Type the entries out once more. Match them exactly.

_MATERIAL PROVIDED:_
════
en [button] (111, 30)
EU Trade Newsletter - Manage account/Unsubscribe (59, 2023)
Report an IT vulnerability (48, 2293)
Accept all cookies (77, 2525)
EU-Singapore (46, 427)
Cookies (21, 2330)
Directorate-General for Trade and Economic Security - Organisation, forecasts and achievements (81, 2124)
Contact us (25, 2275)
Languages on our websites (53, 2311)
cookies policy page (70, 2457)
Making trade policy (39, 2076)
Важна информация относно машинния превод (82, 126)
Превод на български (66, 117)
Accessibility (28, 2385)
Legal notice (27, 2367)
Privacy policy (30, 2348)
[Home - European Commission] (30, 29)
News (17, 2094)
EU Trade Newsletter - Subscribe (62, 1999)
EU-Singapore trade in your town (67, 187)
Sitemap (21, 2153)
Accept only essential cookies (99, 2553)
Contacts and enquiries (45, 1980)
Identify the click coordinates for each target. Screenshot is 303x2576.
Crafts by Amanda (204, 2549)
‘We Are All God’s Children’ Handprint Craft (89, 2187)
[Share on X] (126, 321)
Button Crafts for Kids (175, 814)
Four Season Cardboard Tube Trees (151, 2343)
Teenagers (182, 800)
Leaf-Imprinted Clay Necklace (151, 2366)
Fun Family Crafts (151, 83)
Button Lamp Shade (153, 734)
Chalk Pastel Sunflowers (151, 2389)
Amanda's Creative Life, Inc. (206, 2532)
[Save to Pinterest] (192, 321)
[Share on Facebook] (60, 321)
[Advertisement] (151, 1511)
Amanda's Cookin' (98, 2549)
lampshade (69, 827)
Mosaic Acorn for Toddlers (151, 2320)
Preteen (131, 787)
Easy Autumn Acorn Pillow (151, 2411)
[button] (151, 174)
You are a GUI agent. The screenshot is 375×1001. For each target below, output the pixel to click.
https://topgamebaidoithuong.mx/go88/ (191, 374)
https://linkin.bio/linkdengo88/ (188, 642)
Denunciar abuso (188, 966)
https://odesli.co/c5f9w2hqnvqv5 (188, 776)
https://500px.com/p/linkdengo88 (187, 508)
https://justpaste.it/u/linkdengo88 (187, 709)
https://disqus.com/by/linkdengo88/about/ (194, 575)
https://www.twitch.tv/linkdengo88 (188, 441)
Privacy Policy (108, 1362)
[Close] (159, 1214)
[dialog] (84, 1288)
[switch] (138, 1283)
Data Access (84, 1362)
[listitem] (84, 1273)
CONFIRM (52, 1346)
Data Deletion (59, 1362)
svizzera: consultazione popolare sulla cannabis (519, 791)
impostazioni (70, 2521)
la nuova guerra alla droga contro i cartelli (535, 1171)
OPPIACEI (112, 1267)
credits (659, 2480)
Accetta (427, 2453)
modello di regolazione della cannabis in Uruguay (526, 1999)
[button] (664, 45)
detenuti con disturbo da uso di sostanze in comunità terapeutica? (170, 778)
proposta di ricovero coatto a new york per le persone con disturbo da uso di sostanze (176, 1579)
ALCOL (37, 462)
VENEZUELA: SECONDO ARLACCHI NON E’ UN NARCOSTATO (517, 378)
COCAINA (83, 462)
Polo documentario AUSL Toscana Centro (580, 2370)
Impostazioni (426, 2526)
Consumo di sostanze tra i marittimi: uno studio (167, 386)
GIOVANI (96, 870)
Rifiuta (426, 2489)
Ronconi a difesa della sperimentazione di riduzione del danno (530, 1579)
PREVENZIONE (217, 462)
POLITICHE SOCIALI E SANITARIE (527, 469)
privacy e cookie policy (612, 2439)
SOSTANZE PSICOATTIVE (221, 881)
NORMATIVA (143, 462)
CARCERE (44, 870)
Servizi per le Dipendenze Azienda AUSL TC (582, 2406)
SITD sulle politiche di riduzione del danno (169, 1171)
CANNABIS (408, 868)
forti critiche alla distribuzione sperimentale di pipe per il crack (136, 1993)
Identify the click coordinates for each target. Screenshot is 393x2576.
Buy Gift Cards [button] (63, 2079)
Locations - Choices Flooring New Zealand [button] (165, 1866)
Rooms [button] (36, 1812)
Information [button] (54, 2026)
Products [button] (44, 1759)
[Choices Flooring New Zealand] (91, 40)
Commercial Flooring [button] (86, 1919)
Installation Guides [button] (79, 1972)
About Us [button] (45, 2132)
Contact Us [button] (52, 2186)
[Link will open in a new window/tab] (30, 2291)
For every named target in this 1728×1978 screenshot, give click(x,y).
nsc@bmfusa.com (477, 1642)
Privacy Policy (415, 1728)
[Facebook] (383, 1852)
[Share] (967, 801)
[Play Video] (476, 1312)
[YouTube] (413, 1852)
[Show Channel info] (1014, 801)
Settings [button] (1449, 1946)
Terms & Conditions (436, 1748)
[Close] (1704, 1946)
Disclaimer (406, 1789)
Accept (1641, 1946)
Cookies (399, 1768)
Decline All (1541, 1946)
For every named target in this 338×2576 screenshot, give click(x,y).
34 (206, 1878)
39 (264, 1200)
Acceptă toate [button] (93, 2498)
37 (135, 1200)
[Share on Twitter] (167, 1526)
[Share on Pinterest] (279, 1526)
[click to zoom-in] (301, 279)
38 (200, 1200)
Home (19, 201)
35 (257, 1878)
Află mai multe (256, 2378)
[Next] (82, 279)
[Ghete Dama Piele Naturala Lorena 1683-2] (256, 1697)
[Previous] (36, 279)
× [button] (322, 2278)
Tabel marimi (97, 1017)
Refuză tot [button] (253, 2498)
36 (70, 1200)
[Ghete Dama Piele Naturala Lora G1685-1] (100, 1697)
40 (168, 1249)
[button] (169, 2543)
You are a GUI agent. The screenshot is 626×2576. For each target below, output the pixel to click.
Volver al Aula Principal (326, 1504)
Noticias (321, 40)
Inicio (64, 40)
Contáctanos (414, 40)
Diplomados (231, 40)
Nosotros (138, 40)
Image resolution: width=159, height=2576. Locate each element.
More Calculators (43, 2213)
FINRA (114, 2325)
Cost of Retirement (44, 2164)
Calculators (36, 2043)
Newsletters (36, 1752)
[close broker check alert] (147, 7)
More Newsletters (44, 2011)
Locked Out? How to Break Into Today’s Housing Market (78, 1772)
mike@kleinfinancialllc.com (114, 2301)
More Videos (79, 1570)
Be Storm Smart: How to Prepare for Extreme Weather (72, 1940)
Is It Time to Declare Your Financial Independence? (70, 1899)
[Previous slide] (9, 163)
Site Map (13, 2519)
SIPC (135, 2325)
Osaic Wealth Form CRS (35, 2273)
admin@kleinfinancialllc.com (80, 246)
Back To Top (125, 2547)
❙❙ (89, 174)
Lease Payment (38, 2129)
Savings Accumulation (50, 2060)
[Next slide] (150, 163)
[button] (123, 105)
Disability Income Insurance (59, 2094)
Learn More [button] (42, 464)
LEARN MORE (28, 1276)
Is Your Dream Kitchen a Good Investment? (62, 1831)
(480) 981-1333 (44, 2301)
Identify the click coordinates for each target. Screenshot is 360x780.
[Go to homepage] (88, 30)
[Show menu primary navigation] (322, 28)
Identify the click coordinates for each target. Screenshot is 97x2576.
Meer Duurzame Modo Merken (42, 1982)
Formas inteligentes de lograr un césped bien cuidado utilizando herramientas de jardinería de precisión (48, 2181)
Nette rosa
════
_ANSWER SECTION:_
en [button] (111, 30)
EU Trade Newsletter - Manage account/Unsubscribe (59, 2023)
Report an IT vulnerability (48, 2293)
Accept all cookies (77, 2525)
EU-Singapore (46, 427)
Cookies (21, 2330)
Directorate-General for Trade and Economic Security - Organisation, forecasts and achievements (81, 2124)
Contact us (25, 2275)
Languages on our websites (53, 2311)
cookies policy page (70, 2457)
Making trade policy (39, 2076)
Важна информация относно машинния превод (82, 126)
Превод на български (66, 117)
Accessibility (28, 2385)
Legal notice (27, 2367)
Privacy policy (30, 2348)
[Home - European Commission] (30, 29)
News (17, 2094)
EU Trade Newsletter - Subscribe (62, 1999)
EU-Singapore trade in your town (67, 187)
Sitemap (21, 2153)
Accept only essential cookies (99, 2553)
Contacts and enquiries (45, 1980)
Identify the click coordinates for each target. Screenshot is 303x2576.
Crafts by Amanda (204, 2549)
‘We Are All God’s Children’ Handprint Craft (89, 2187)
[Share on X] (126, 321)
Button Crafts for Kids (175, 814)
Four Season Cardboard Tube Trees (151, 2343)
Teenagers (182, 800)
Leaf-Imprinted Clay Necklace (151, 2366)
Fun Family Crafts (151, 83)
Button Lamp Shade (153, 734)
Chalk Pastel Sunflowers (151, 2389)
Amanda's Creative Life, Inc. (206, 2532)
[Save to Pinterest] (192, 321)
[Share on Facebook] (60, 321)
[Advertisement] (151, 1511)
Amanda's Cookin' (98, 2549)
lampshade (69, 827)
Mosaic Acorn for Toddlers (151, 2320)
Preteen (131, 787)
Easy Autumn Acorn Pillow (151, 2411)
[button] (151, 174)
You are a GUI agent. The screenshot is 375×1001. For each target below, output the pixel to click.
https://topgamebaidoithuong.mx/go88/ (191, 374)
https://linkin.bio/linkdengo88/ (188, 642)
Denunciar abuso (188, 966)
https://odesli.co/c5f9w2hqnvqv5 (188, 776)
https://500px.com/p/linkdengo88 (187, 508)
https://justpaste.it/u/linkdengo88 (187, 709)
https://disqus.com/by/linkdengo88/about/ (194, 575)
https://www.twitch.tv/linkdengo88 (188, 441)
Privacy Policy (108, 1362)
[Close] (159, 1214)
[dialog] (84, 1288)
[switch] (138, 1283)
Data Access (84, 1362)
[listitem] (84, 1273)
CONFIRM (52, 1346)
Data Deletion (59, 1362)
svizzera: consultazione popolare sulla cannabis (519, 791)
impostazioni (70, 2521)
la nuova guerra alla droga contro i cartelli (535, 1171)
OPPIACEI (112, 1267)
credits (659, 2480)
Accetta (427, 2453)
modello di regolazione della cannabis in Uruguay (526, 1999)
[button] (664, 45)
detenuti con disturbo da uso di sostanze in comunità terapeutica? (170, 778)
proposta di ricovero coatto a new york per le persone con disturbo da uso di sostanze (176, 1579)
ALCOL (37, 462)
VENEZUELA: SECONDO ARLACCHI NON E’ UN NARCOSTATO (517, 378)
COCAINA (83, 462)
Polo documentario AUSL Toscana Centro (580, 2370)
Impostazioni (426, 2526)
Consumo di sostanze tra i marittimi: uno studio (167, 386)
GIOVANI (96, 870)
Rifiuta (426, 2489)
Ronconi a difesa della sperimentazione di riduzione del danno (530, 1579)
PREVENZIONE (217, 462)
POLITICHE SOCIALI E SANITARIE (527, 469)
privacy e cookie policy (612, 2439)
SOSTANZE PSICOATTIVE (221, 881)
NORMATIVA (143, 462)
CARCERE (44, 870)
Servizi per le Dipendenze Azienda AUSL TC (582, 2406)
SITD sulle politiche di riduzione del danno (169, 1171)
CANNABIS (408, 868)
forti critiche alla distribuzione sperimentale di pipe per il crack (136, 1993)
Identify the click coordinates for each target. Screenshot is 393x2576.
Buy Gift Cards [button] (63, 2079)
Locations - Choices Flooring New Zealand [button] (165, 1866)
Rooms [button] (36, 1812)
Information [button] (54, 2026)
Products [button] (44, 1759)
[Choices Flooring New Zealand] (91, 40)
Commercial Flooring [button] (86, 1919)
Installation Guides [button] (79, 1972)
About Us [button] (45, 2132)
Contact Us [button] (52, 2186)
[Link will open in a new window/tab] (30, 2291)
For every named target in this 1728×1978 screenshot, give click(x,y).
nsc@bmfusa.com (477, 1642)
Privacy Policy (415, 1728)
[Facebook] (383, 1852)
[Share] (967, 801)
[Play Video] (476, 1312)
[YouTube] (413, 1852)
[Show Channel info] (1014, 801)
Settings [button] (1449, 1946)
Terms & Conditions (436, 1748)
[Close] (1704, 1946)
Disclaimer (406, 1789)
Accept (1641, 1946)
Cookies (399, 1768)
Decline All (1541, 1946)
For every named target in this 338×2576 screenshot, give click(x,y).
34 (206, 1878)
39 (264, 1200)
Acceptă toate [button] (93, 2498)
37 (135, 1200)
[Share on Twitter] (167, 1526)
[Share on Pinterest] (279, 1526)
[click to zoom-in] (301, 279)
38 (200, 1200)
Home (19, 201)
35 (257, 1878)
Află mai multe (256, 2378)
[Next] (82, 279)
[Ghete Dama Piele Naturala Lorena 1683-2] (256, 1697)
[Previous] (36, 279)
× [button] (322, 2278)
Tabel marimi (97, 1017)
Refuză tot [button] (253, 2498)
36 (70, 1200)
[Ghete Dama Piele Naturala Lora G1685-1] (100, 1697)
40 (168, 1249)
[button] (169, 2543)
You are a GUI agent. The screenshot is 626×2576. For each target below, output the pixel to click.
Volver al Aula Principal (326, 1504)
Noticias (321, 40)
Inicio (64, 40)
Contáctanos (414, 40)
Diplomados (231, 40)
Nosotros (138, 40)
Image resolution: width=159, height=2576. Locate each element.
More Calculators (43, 2213)
FINRA (114, 2325)
Cost of Retirement (44, 2164)
Calculators (36, 2043)
Newsletters (36, 1752)
[close broker check alert] (147, 7)
More Newsletters (44, 2011)
Locked Out? How to Break Into Today’s Housing Market (78, 1772)
mike@kleinfinancialllc.com (114, 2301)
More Videos (79, 1570)
Be Storm Smart: How to Prepare for Extreme Weather (72, 1940)
Is It Time to Declare Your Financial Independence? (70, 1899)
[Previous slide] (9, 163)
Site Map (13, 2519)
SIPC (135, 2325)
Osaic Wealth Form CRS (35, 2273)
admin@kleinfinancialllc.com (80, 246)
Back To Top (125, 2547)
❙❙ (89, 174)
Lease Payment (38, 2129)
Savings Accumulation (50, 2060)
[Next slide] (150, 163)
[button] (123, 105)
Disability Income Insurance (59, 2094)
Learn More [button] (42, 464)
LEARN MORE (28, 1276)
Is Your Dream Kitchen a Good Investment? (62, 1831)
(480) 981-1333 (44, 2301)
Identify the click coordinates for each target. Screenshot is 360x780.
[Go to homepage] (88, 30)
[Show menu primary navigation] (322, 28)
Identify the click coordinates for each target. Screenshot is 97x2576.
Meer Duurzame Modo Merken (42, 1982)
Formas inteligentes de lograr un césped bien cuidado utilizando herramientas de jardinería de precisión (48, 2181)
Nette rosa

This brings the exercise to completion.